Task instructions: Nothing in the records may be altered, so transcribe them exactly.

--------------------------------

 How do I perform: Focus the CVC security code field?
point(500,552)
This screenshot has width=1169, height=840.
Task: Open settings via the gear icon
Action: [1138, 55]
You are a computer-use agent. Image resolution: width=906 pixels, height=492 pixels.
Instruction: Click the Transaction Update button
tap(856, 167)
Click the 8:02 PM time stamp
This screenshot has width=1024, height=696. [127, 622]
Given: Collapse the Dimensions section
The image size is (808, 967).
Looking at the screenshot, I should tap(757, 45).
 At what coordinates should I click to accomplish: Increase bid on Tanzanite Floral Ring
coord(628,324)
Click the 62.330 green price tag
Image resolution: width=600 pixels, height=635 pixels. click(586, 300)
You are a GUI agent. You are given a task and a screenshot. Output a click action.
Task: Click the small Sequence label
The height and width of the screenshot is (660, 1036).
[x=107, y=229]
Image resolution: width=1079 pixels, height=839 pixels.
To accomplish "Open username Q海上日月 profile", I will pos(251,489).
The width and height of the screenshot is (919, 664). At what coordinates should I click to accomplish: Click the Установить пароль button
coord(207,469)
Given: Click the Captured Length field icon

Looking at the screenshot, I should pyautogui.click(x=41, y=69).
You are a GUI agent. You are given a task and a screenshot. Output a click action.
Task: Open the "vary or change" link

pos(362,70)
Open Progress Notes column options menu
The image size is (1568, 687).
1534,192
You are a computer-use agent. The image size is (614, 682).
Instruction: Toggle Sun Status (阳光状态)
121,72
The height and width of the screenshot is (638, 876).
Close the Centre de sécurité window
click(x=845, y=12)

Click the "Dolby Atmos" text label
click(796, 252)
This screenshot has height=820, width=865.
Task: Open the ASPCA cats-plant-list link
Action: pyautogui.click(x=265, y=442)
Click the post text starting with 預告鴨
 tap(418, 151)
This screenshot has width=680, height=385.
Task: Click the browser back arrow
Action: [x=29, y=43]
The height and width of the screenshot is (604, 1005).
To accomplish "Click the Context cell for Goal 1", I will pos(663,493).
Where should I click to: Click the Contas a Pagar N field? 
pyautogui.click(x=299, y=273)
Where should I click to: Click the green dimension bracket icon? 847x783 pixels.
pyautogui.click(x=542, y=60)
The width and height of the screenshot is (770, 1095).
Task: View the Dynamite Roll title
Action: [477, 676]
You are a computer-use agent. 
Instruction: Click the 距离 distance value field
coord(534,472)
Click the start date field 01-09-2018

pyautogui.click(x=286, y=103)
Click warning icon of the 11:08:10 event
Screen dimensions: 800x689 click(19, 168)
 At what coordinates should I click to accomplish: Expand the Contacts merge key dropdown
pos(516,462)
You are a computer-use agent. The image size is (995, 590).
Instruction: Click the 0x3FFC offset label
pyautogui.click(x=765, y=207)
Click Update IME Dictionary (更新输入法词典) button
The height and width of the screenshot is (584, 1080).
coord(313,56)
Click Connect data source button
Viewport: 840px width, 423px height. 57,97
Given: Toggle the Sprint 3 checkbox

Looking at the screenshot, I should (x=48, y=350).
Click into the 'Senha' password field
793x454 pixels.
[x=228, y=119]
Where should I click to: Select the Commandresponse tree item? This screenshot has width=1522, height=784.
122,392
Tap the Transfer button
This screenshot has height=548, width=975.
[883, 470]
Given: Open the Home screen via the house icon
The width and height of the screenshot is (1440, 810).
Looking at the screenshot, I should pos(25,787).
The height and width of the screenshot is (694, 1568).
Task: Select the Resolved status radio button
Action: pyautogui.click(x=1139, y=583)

--------------------------------

Response:
 How do I perform: Focus the CVC security code field?
point(500,552)
This screenshot has width=1169, height=840.
Task: Open settings via the gear icon
Action: [1138, 55]
You are a computer-use agent. Image resolution: width=906 pixels, height=492 pixels.
Instruction: Click the Transaction Update button
tap(856, 167)
Click the 8:02 PM time stamp
This screenshot has width=1024, height=696. [127, 622]
Given: Collapse the Dimensions section
The image size is (808, 967).
Looking at the screenshot, I should tap(757, 45).
 At what coordinates should I click to accomplish: Increase bid on Tanzanite Floral Ring
coord(628,324)
Click the 62.330 green price tag
Image resolution: width=600 pixels, height=635 pixels. click(586, 300)
You are a GUI agent. You are given a task and a screenshot. Output a click action.
Task: Click the small Sequence label
The height and width of the screenshot is (660, 1036).
[x=107, y=229]
Image resolution: width=1079 pixels, height=839 pixels.
To accomplish "Open username Q海上日月 profile", I will pos(251,489).
The width and height of the screenshot is (919, 664). At what coordinates should I click to accomplish: Click the Установить пароль button
coord(207,469)
Given: Click the Captured Length field icon

Looking at the screenshot, I should pyautogui.click(x=41, y=69).
You are a GUI agent. You are given a task and a screenshot. Output a click action.
Task: Open the "vary or change" link

pos(362,70)
Open Progress Notes column options menu
The image size is (1568, 687).
1534,192
You are a computer-use agent. The image size is (614, 682).
Instruction: Toggle Sun Status (阳光状态)
121,72
The height and width of the screenshot is (638, 876).
Close the Centre de sécurité window
click(x=845, y=12)

Click the "Dolby Atmos" text label
click(796, 252)
This screenshot has height=820, width=865.
Task: Open the ASPCA cats-plant-list link
Action: pyautogui.click(x=265, y=442)
Click the post text starting with 預告鴨
 tap(418, 151)
This screenshot has width=680, height=385.
Task: Click the browser back arrow
Action: [x=29, y=43]
The height and width of the screenshot is (604, 1005).
To accomplish "Click the Context cell for Goal 1", I will pos(663,493).
Where should I click to: Click the Contas a Pagar N field? 
pyautogui.click(x=299, y=273)
Where should I click to: Click the green dimension bracket icon? 847x783 pixels.
pyautogui.click(x=542, y=60)
The width and height of the screenshot is (770, 1095).
Task: View the Dynamite Roll title
Action: [477, 676]
You are a computer-use agent. 
Instruction: Click the 距离 distance value field
coord(534,472)
Click the start date field 01-09-2018

pyautogui.click(x=286, y=103)
Click warning icon of the 11:08:10 event
Screen dimensions: 800x689 click(19, 168)
 At what coordinates should I click to accomplish: Expand the Contacts merge key dropdown
pos(516,462)
You are a computer-use agent. The image size is (995, 590).
Instruction: Click the 0x3FFC offset label
pyautogui.click(x=765, y=207)
Click Update IME Dictionary (更新输入法词典) button
The height and width of the screenshot is (584, 1080).
coord(313,56)
Click Connect data source button
Viewport: 840px width, 423px height. 57,97
Given: Toggle the Sprint 3 checkbox

Looking at the screenshot, I should (x=48, y=350).
Click into the 'Senha' password field
793x454 pixels.
[x=228, y=119]
Where should I click to: Select the Commandresponse tree item? This screenshot has width=1522, height=784.
122,392
Tap the Transfer button
This screenshot has height=548, width=975.
[883, 470]
Given: Open the Home screen via the house icon
The width and height of the screenshot is (1440, 810).
Looking at the screenshot, I should pos(25,787).
The height and width of the screenshot is (694, 1568).
Task: Select the Resolved status radio button
Action: pyautogui.click(x=1139, y=583)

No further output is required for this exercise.